┌─ Entries shown

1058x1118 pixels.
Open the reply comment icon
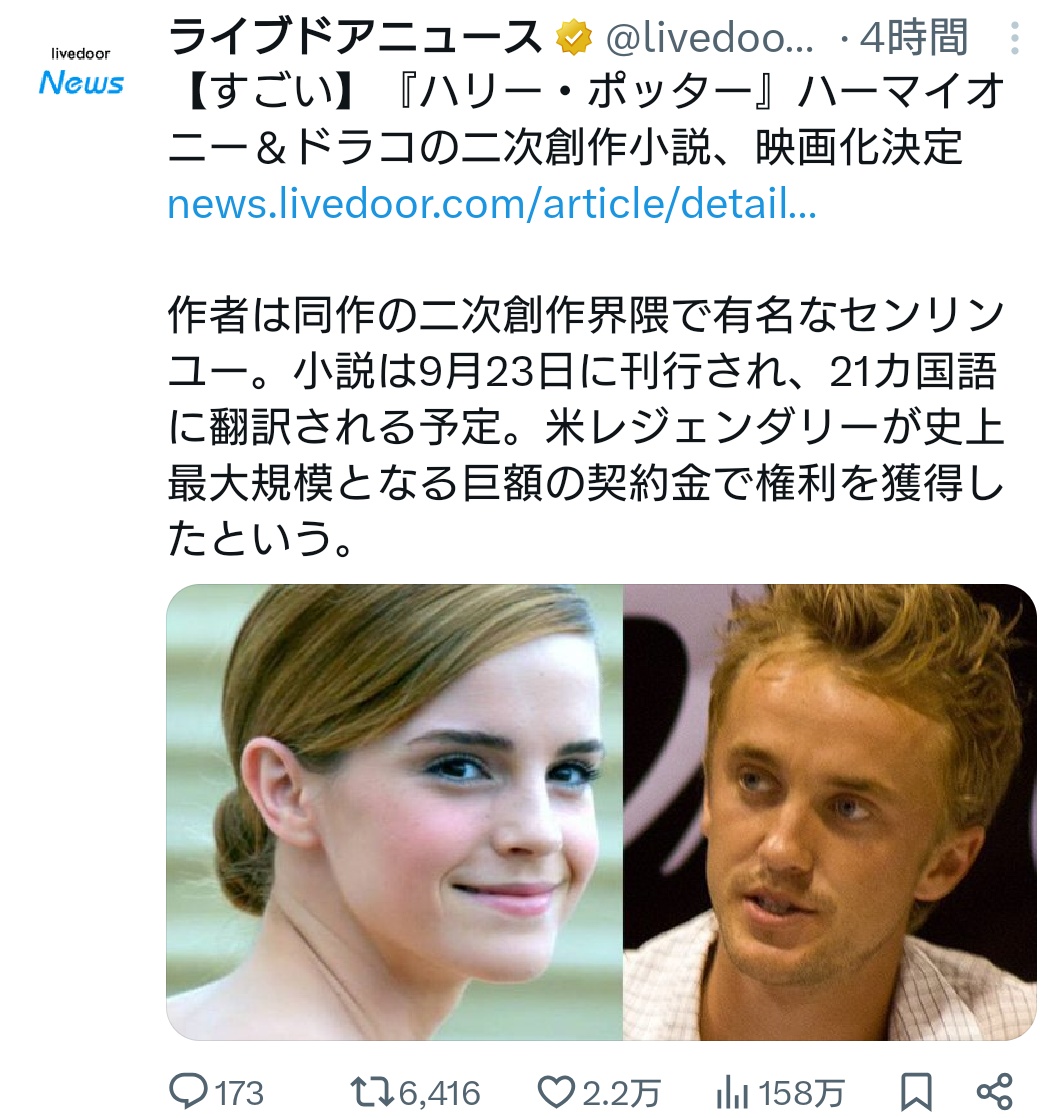click(188, 1092)
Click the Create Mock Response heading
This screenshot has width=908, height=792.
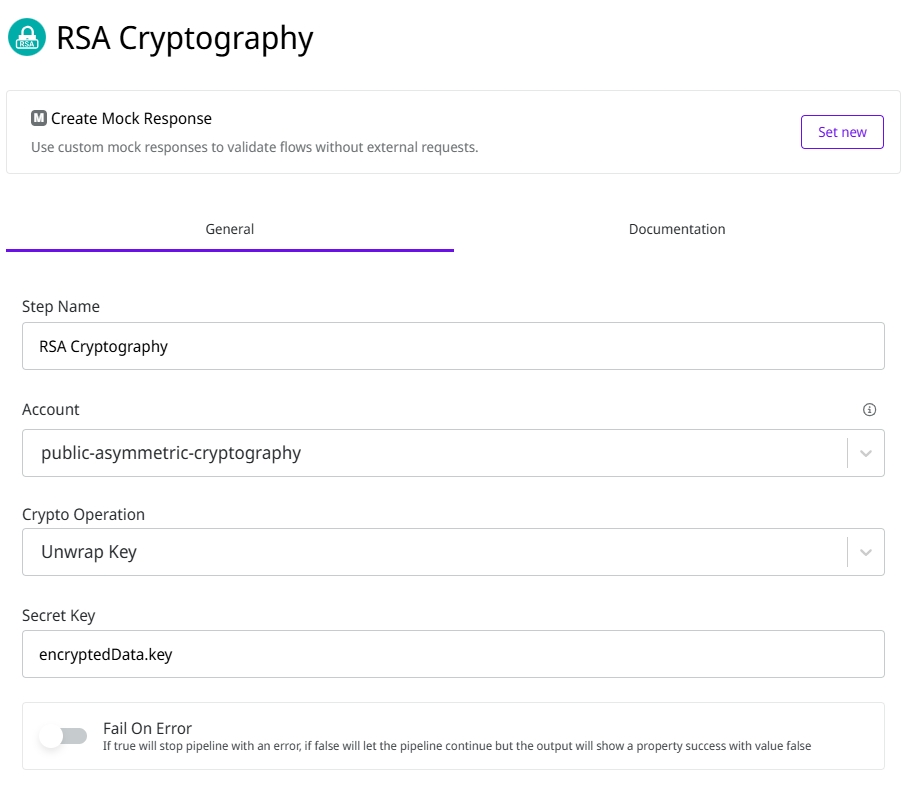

└─

Exercise details
An acceptable answer consists of the lines above from the one holding "Open the reply comment icon" to the end of the data, repeated exactly and containing no pictures.

Written answer
Open the reply comment icon
click(188, 1092)
Click the Create Mock Response heading
This screenshot has width=908, height=792.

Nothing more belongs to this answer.